#### Short task A:
Quote the passage on automatic safety switches from "Based on my" up to and including "is operational again.", word for word.

--- begin Selected extract ---

Consider a scenario: What if a job fails due to a backend or dependency component issue? If a job is scheduled hourly and faces a major downtime just minutes before execution, what should be done?

Based on my experience with various large projects, implementing automatic safety switches for handling technical errors is a best practice.

Enhancing Failure Handling With Automatic Safety Switches

When a technical error occurs (e.g., timeout, storage shortage, database failure), the job should attempt several retries (as per best practices outlined below) and halt immediately at the current processing step. It's advisable to record the current step position, allowing for intelligent restarts once the system is operational again.

Only human intervention, after thorough analysis and resolution, should reset the switch. While in a disabled state, any attempt to schedule the job should log that it's inactive and cannot initiate. This is also the opportune moment to create a post-mortem report, valuable for future failure analysis and potential adjustments to code or configuration for improved robustness (e.g., adjusting timeouts, adding retries, or enhancing input controls).

--- end Selected extract ---

#### Short task B:
Reproduce the listing below with "Viewport" replaced by "Window" and everything else unchanged. Leave the pictures out of your answer.

--- begin Raw records ---

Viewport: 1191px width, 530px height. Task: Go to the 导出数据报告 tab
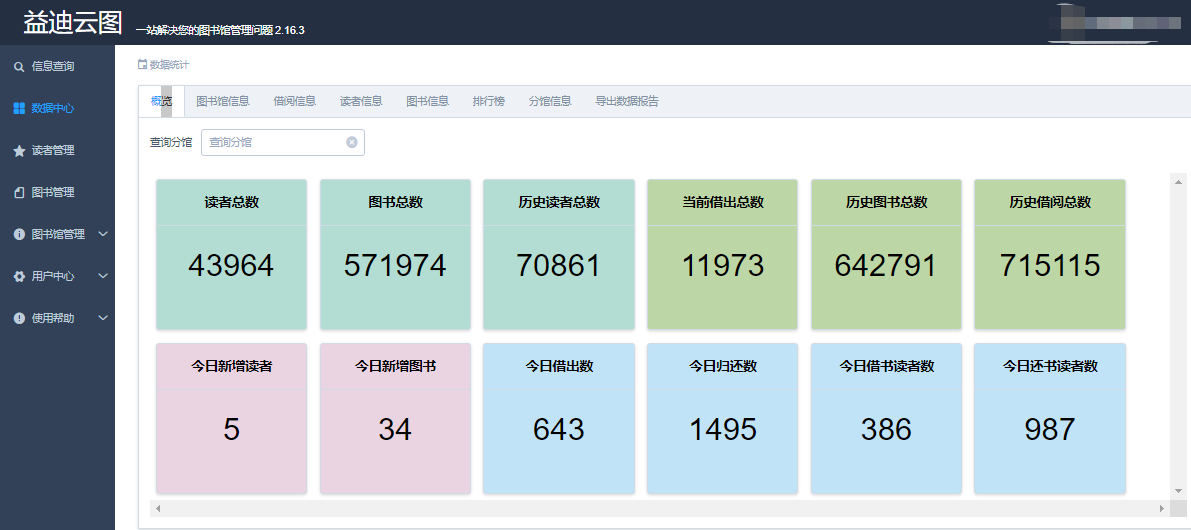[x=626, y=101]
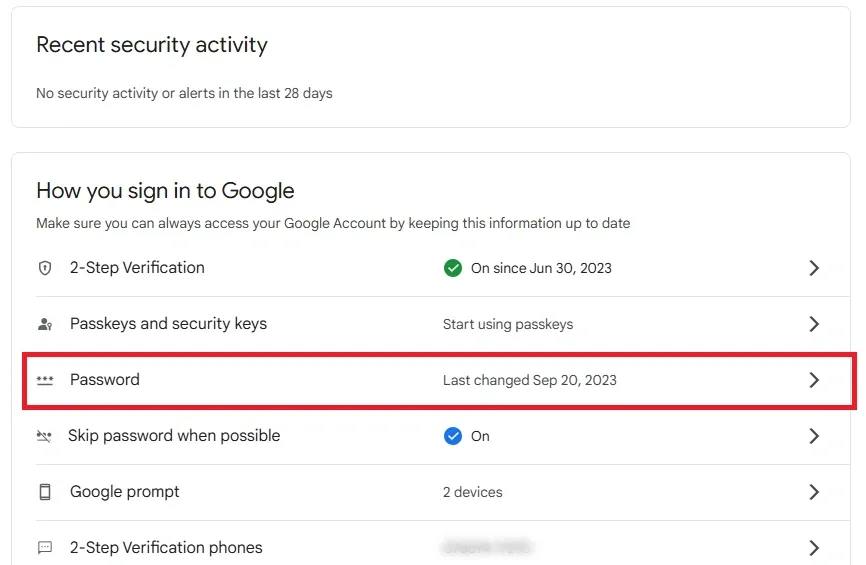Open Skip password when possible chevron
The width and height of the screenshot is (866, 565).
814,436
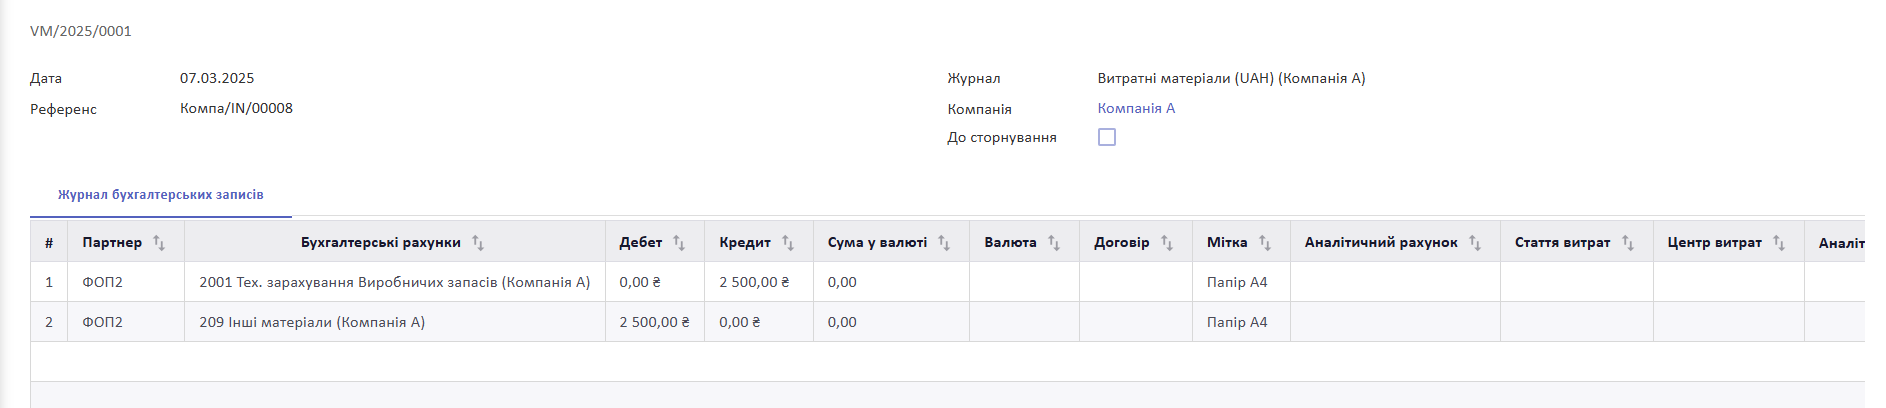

--- end Raw records ---

#### Complete answer A:
Based on my experience with various large projects, implementing automatic safety switches for handling technical errors is a best practice.

Enhancing Failure Handling With Automatic Safety Switches

When a technical error occurs (e.g., timeout, storage shortage, database failure), the job should attempt several retries (as per best practices outlined below) and halt immediately at the current processing step. It's advisable to record the current step position, allowing for intelligent restarts once the system is operational again.

#### Complete answer B:
Window: 1191px width, 530px height. Task: Go to the 导出数据报告 tab
[x=626, y=101]
Open Skip password when possible chevron
The width and height of the screenshot is (866, 565).
814,436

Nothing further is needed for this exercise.